-- Opening Marker --

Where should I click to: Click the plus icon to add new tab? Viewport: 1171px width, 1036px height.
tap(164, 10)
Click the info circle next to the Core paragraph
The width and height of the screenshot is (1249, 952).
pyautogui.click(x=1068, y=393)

-- Closing Marker --

Assignment: Give the complete listing again, exactly as it appears above.

Your solution:
Where should I click to: Click the plus icon to add new tab? Viewport: 1171px width, 1036px height.
tap(164, 10)
Click the info circle next to the Core paragraph
The width and height of the screenshot is (1249, 952).
pyautogui.click(x=1068, y=393)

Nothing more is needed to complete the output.